== ENTRIES PROVIDED ==

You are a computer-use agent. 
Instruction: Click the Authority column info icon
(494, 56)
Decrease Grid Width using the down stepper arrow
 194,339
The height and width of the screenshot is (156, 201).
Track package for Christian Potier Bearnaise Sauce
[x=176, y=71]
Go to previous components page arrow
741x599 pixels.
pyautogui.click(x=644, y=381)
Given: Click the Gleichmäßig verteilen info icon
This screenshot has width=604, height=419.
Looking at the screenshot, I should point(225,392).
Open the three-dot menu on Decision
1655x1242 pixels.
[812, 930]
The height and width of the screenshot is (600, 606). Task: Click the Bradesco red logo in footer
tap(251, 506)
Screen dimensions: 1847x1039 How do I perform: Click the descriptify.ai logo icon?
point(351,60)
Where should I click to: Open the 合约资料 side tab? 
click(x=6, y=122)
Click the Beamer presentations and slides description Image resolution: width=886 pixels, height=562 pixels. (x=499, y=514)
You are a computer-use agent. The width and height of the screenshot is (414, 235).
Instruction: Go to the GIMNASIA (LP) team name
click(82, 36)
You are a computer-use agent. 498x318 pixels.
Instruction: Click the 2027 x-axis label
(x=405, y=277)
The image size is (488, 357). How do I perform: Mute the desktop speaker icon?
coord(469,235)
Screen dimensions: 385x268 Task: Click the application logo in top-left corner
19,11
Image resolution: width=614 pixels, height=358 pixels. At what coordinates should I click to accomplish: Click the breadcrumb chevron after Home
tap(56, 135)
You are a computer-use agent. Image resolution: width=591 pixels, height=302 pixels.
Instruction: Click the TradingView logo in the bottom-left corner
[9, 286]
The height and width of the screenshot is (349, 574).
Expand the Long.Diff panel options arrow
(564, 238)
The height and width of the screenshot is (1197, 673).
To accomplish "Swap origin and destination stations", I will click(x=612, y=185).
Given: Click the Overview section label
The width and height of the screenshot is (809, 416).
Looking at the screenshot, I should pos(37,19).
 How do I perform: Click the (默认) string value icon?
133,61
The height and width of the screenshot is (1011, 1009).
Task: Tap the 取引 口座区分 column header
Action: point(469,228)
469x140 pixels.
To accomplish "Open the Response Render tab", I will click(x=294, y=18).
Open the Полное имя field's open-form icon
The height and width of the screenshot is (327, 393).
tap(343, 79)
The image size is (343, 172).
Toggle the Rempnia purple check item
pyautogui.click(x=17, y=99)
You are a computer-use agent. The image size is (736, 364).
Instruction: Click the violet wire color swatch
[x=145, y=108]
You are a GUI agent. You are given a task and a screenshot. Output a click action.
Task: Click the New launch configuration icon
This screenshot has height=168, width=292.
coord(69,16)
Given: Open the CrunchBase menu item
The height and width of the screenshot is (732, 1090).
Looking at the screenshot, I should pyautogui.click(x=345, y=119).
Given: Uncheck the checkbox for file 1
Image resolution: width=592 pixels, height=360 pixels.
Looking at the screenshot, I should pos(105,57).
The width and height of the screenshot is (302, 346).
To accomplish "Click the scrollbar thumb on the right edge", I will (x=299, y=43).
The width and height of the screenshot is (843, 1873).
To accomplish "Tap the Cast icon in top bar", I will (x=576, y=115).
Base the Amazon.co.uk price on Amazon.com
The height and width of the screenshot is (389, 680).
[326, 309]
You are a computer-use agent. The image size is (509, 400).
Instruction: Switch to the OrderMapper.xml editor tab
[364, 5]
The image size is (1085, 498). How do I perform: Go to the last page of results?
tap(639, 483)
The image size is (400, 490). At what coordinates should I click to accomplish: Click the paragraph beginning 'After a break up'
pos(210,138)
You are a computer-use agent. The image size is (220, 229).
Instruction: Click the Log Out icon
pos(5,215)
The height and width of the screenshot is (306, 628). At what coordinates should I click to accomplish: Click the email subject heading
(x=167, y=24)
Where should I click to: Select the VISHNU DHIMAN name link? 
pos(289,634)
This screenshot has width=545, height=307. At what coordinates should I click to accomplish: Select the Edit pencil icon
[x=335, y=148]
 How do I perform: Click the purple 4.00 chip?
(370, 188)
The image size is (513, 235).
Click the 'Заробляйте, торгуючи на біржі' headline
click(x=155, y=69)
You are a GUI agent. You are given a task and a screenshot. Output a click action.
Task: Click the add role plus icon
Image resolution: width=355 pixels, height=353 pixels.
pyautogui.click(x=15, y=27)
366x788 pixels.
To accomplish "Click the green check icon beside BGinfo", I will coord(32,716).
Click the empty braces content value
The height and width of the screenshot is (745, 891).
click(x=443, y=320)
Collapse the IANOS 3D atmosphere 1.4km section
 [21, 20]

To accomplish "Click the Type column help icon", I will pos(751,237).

===

# EXERCISE DESCRIPTION
In full and verbatim, transcribe the data.

# ANSWER TO THIS TASK
You are a computer-use agent. 
Instruction: Click the Authority column info icon
(494, 56)
Decrease Grid Width using the down stepper arrow
 194,339
The height and width of the screenshot is (156, 201).
Track package for Christian Potier Bearnaise Sauce
[x=176, y=71]
Go to previous components page arrow
741x599 pixels.
pyautogui.click(x=644, y=381)
Given: Click the Gleichmäßig verteilen info icon
This screenshot has width=604, height=419.
Looking at the screenshot, I should point(225,392).
Open the three-dot menu on Decision
1655x1242 pixels.
[812, 930]
The height and width of the screenshot is (600, 606). Task: Click the Bradesco red logo in footer
tap(251, 506)
Screen dimensions: 1847x1039 How do I perform: Click the descriptify.ai logo icon?
point(351,60)
Where should I click to: Open the 合约资料 side tab? 
click(x=6, y=122)
Click the Beamer presentations and slides description Image resolution: width=886 pixels, height=562 pixels. (x=499, y=514)
You are a computer-use agent. The width and height of the screenshot is (414, 235).
Instruction: Go to the GIMNASIA (LP) team name
click(82, 36)
You are a computer-use agent. 498x318 pixels.
Instruction: Click the 2027 x-axis label
(x=405, y=277)
The image size is (488, 357). How do I perform: Mute the desktop speaker icon?
coord(469,235)
Screen dimensions: 385x268 Task: Click the application logo in top-left corner
19,11
Image resolution: width=614 pixels, height=358 pixels. At what coordinates should I click to accomplish: Click the breadcrumb chevron after Home
tap(56, 135)
You are a computer-use agent. Image resolution: width=591 pixels, height=302 pixels.
Instruction: Click the TradingView logo in the bottom-left corner
[9, 286]
The height and width of the screenshot is (349, 574).
Expand the Long.Diff panel options arrow
(564, 238)
The height and width of the screenshot is (1197, 673).
To accomplish "Swap origin and destination stations", I will click(x=612, y=185).
Given: Click the Overview section label
The width and height of the screenshot is (809, 416).
Looking at the screenshot, I should pos(37,19).
 How do I perform: Click the (默认) string value icon?
133,61
The height and width of the screenshot is (1011, 1009).
Task: Tap the 取引 口座区分 column header
Action: point(469,228)
469x140 pixels.
To accomplish "Open the Response Render tab", I will click(x=294, y=18).
Open the Полное имя field's open-form icon
The height and width of the screenshot is (327, 393).
tap(343, 79)
The image size is (343, 172).
Toggle the Rempnia purple check item
pyautogui.click(x=17, y=99)
You are a computer-use agent. The image size is (736, 364).
Instruction: Click the violet wire color swatch
[x=145, y=108]
You are a GUI agent. You are given a task and a screenshot. Output a click action.
Task: Click the New launch configuration icon
This screenshot has height=168, width=292.
coord(69,16)
Given: Open the CrunchBase menu item
The height and width of the screenshot is (732, 1090).
Looking at the screenshot, I should pyautogui.click(x=345, y=119).
Given: Uncheck the checkbox for file 1
Image resolution: width=592 pixels, height=360 pixels.
Looking at the screenshot, I should pos(105,57).
The width and height of the screenshot is (302, 346).
To accomplish "Click the scrollbar thumb on the right edge", I will (x=299, y=43).
The width and height of the screenshot is (843, 1873).
To accomplish "Tap the Cast icon in top bar", I will (x=576, y=115).
Base the Amazon.co.uk price on Amazon.com
The height and width of the screenshot is (389, 680).
[326, 309]
You are a computer-use agent. The image size is (509, 400).
Instruction: Switch to the OrderMapper.xml editor tab
[364, 5]
The image size is (1085, 498). How do I perform: Go to the last page of results?
tap(639, 483)
The image size is (400, 490). At what coordinates should I click to accomplish: Click the paragraph beginning 'After a break up'
pos(210,138)
You are a computer-use agent. The image size is (220, 229).
Instruction: Click the Log Out icon
pos(5,215)
The height and width of the screenshot is (306, 628). At what coordinates should I click to accomplish: Click the email subject heading
(x=167, y=24)
Where should I click to: Select the VISHNU DHIMAN name link? 
pos(289,634)
This screenshot has width=545, height=307. At what coordinates should I click to accomplish: Select the Edit pencil icon
[x=335, y=148]
 How do I perform: Click the purple 4.00 chip?
(370, 188)
The image size is (513, 235).
Click the 'Заробляйте, торгуючи на біржі' headline
click(x=155, y=69)
You are a GUI agent. You are given a task and a screenshot. Output a click action.
Task: Click the add role plus icon
Image resolution: width=355 pixels, height=353 pixels.
pyautogui.click(x=15, y=27)
366x788 pixels.
To accomplish "Click the green check icon beside BGinfo", I will coord(32,716).
Click the empty braces content value
The height and width of the screenshot is (745, 891).
click(x=443, y=320)
Collapse the IANOS 3D atmosphere 1.4km section
 [21, 20]

To accomplish "Click the Type column help icon", I will pos(751,237).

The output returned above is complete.